Take the line with "Given: Open the Google apps grid icon" and every line after it in the entries below, and set them down exactly, without any pictures.

-- Data supplied follows --

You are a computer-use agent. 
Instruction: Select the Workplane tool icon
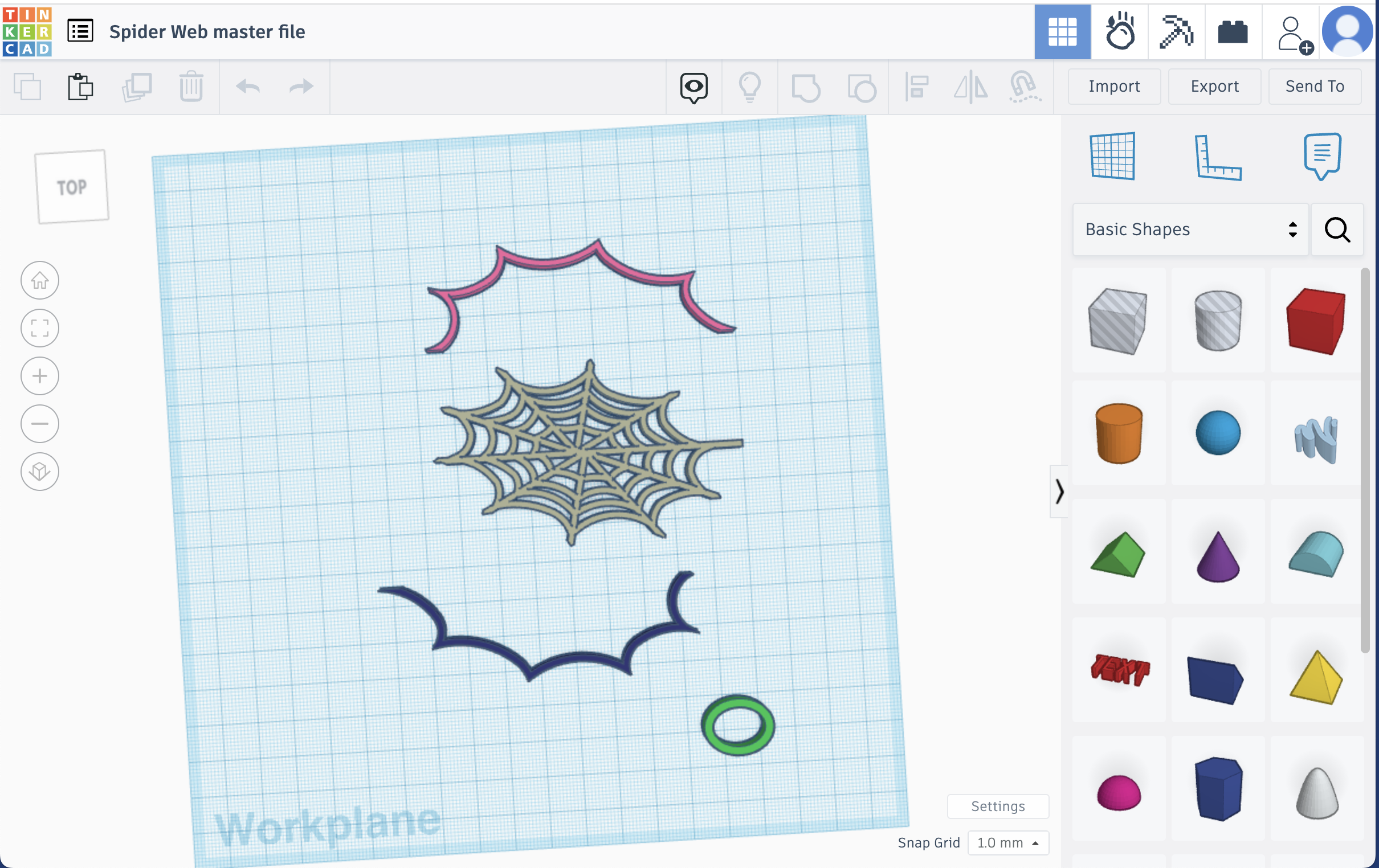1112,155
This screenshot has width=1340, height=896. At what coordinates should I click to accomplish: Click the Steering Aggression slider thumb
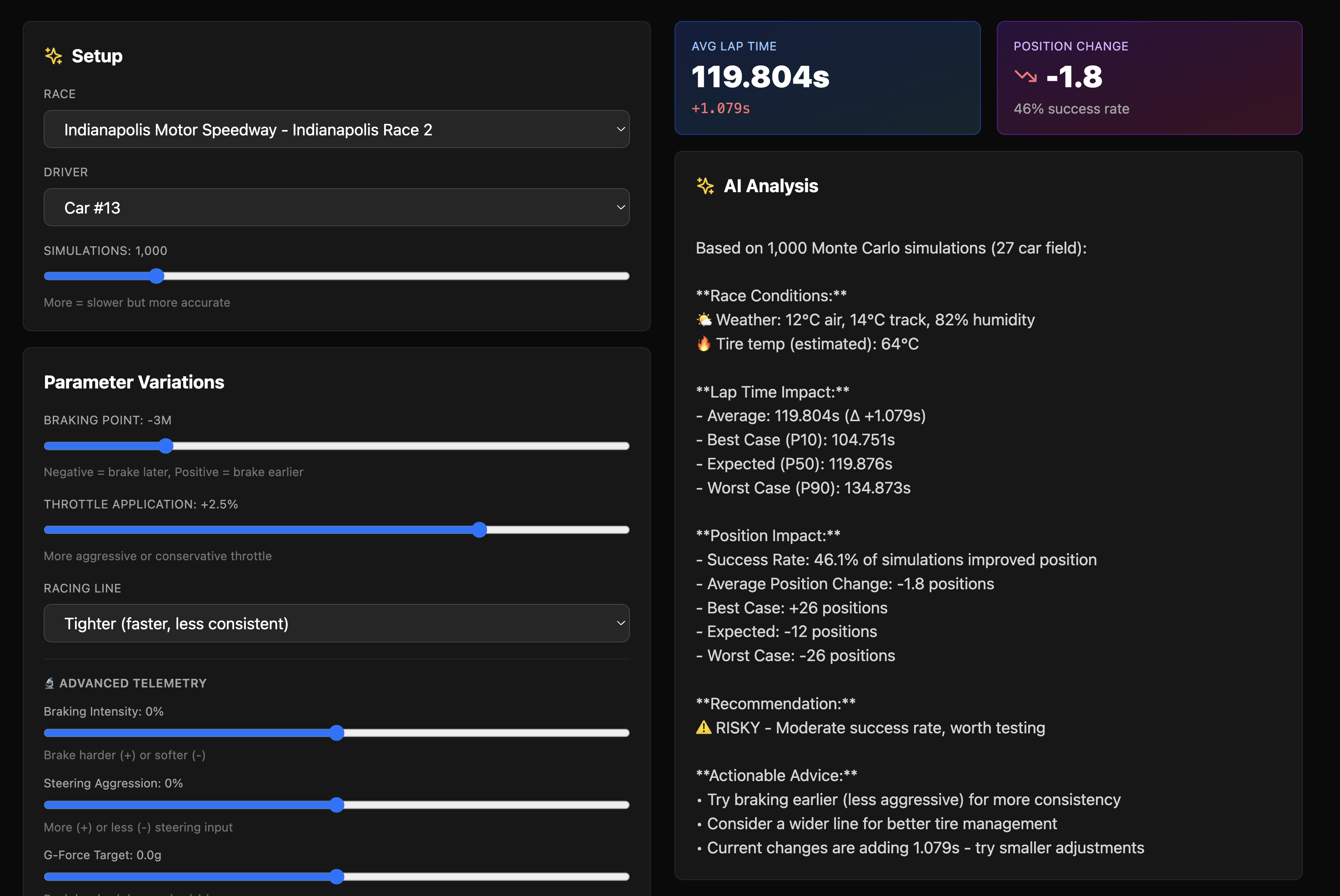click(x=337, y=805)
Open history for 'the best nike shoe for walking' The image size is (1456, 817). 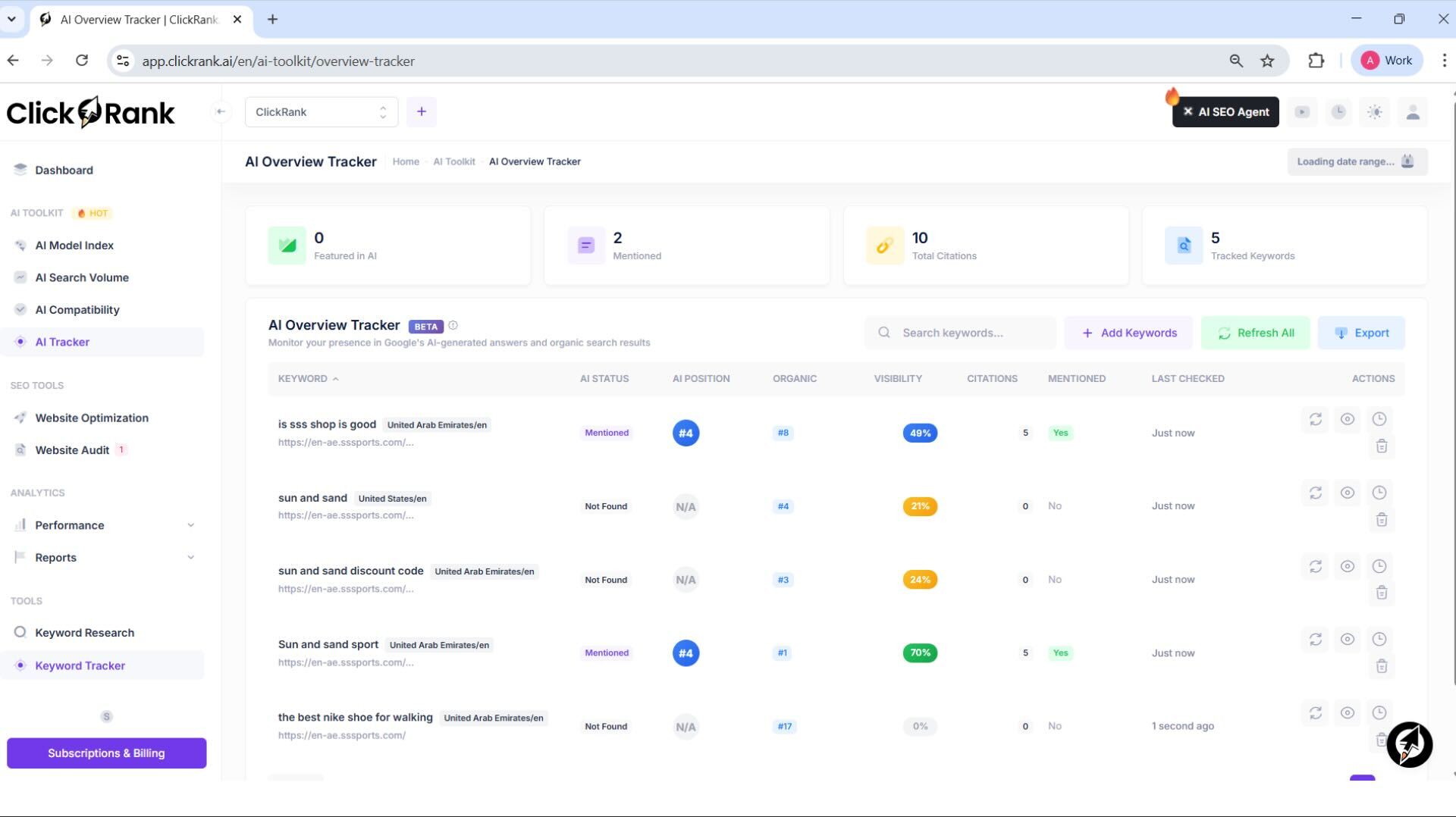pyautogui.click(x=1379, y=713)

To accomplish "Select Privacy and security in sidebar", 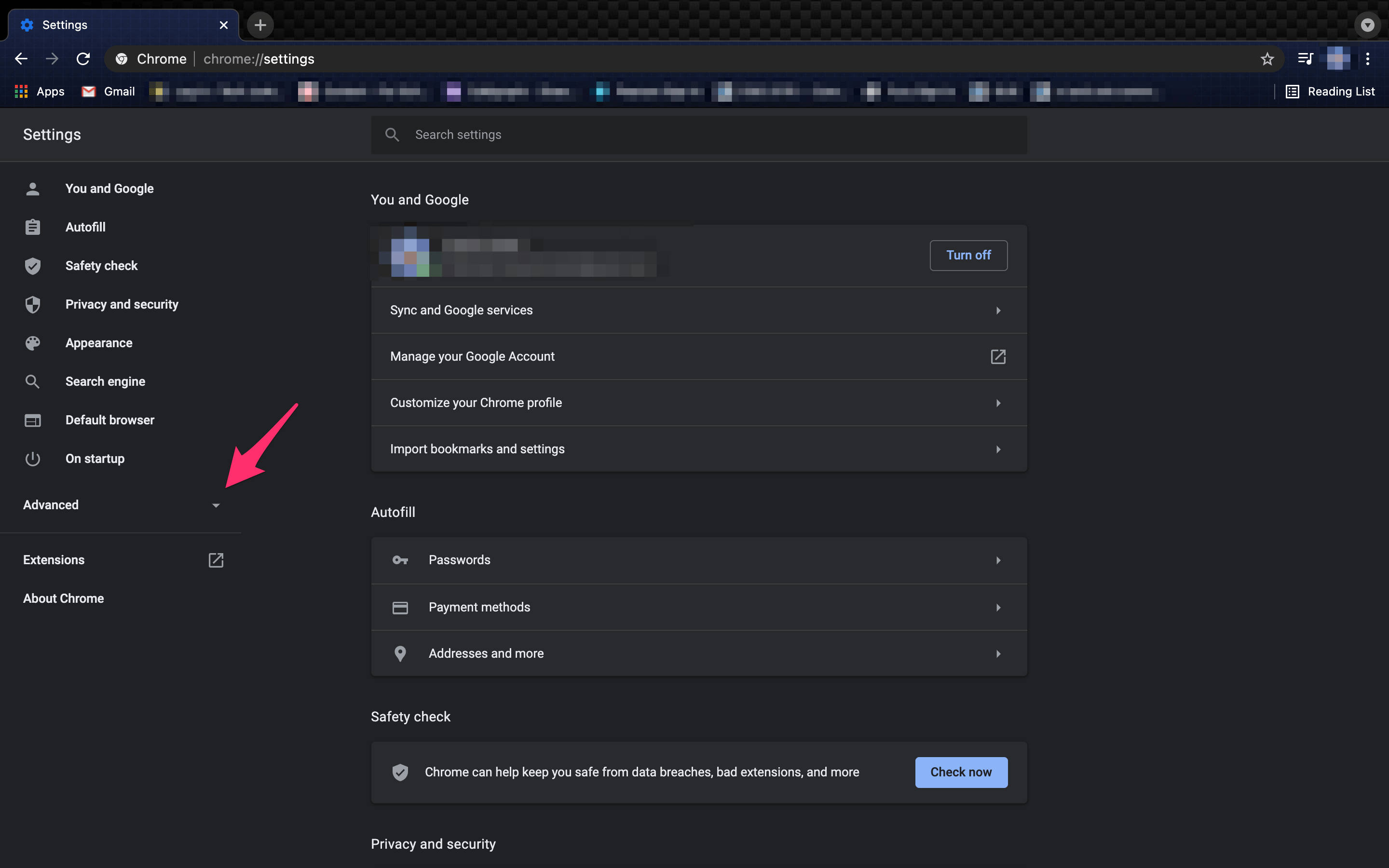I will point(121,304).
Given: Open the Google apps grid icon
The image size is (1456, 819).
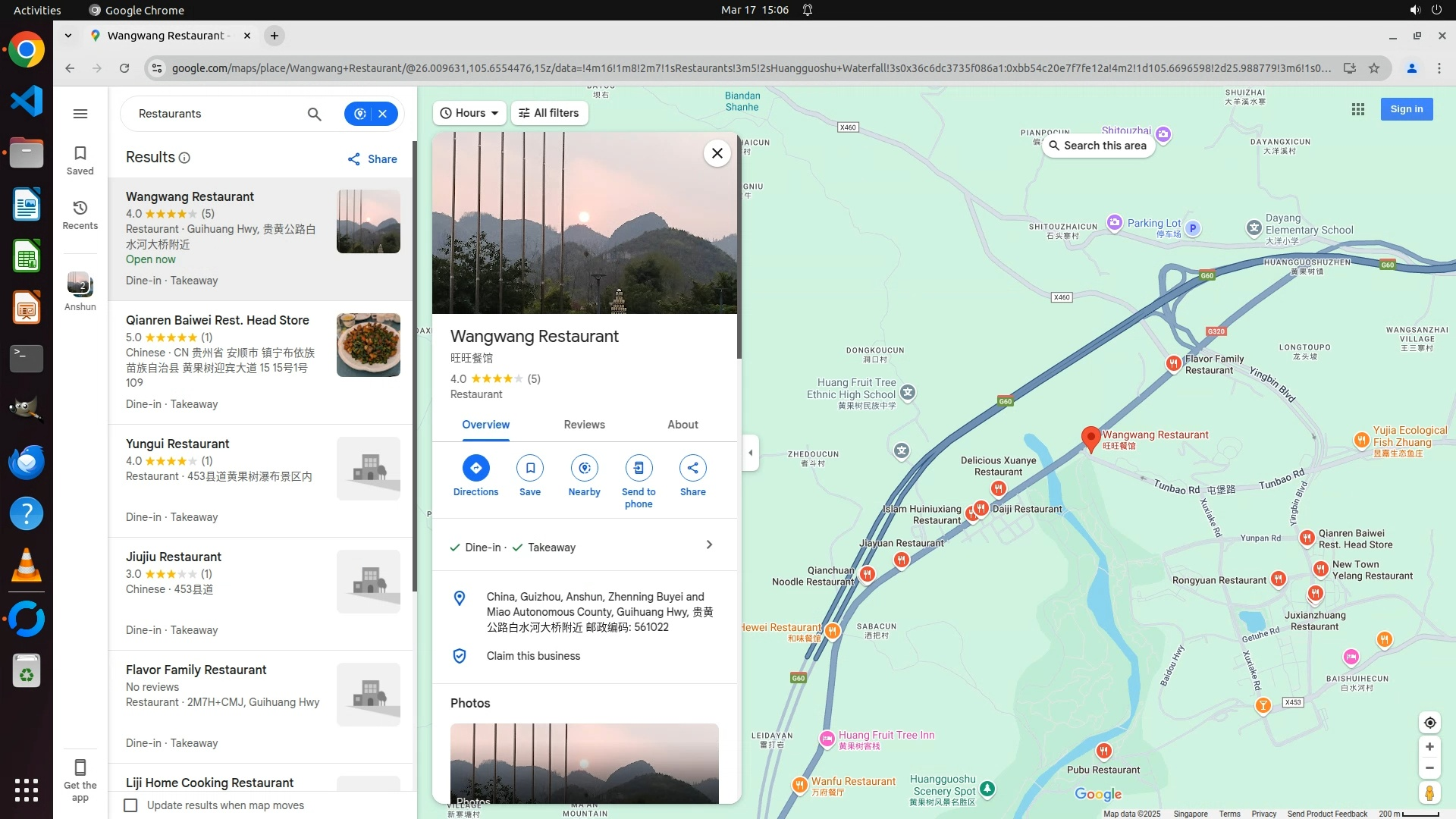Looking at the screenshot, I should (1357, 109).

-- Data supplied concluded --

* [Completed exercise]:
Given: Open the Google apps grid icon
The image size is (1456, 819).
Looking at the screenshot, I should (1357, 109).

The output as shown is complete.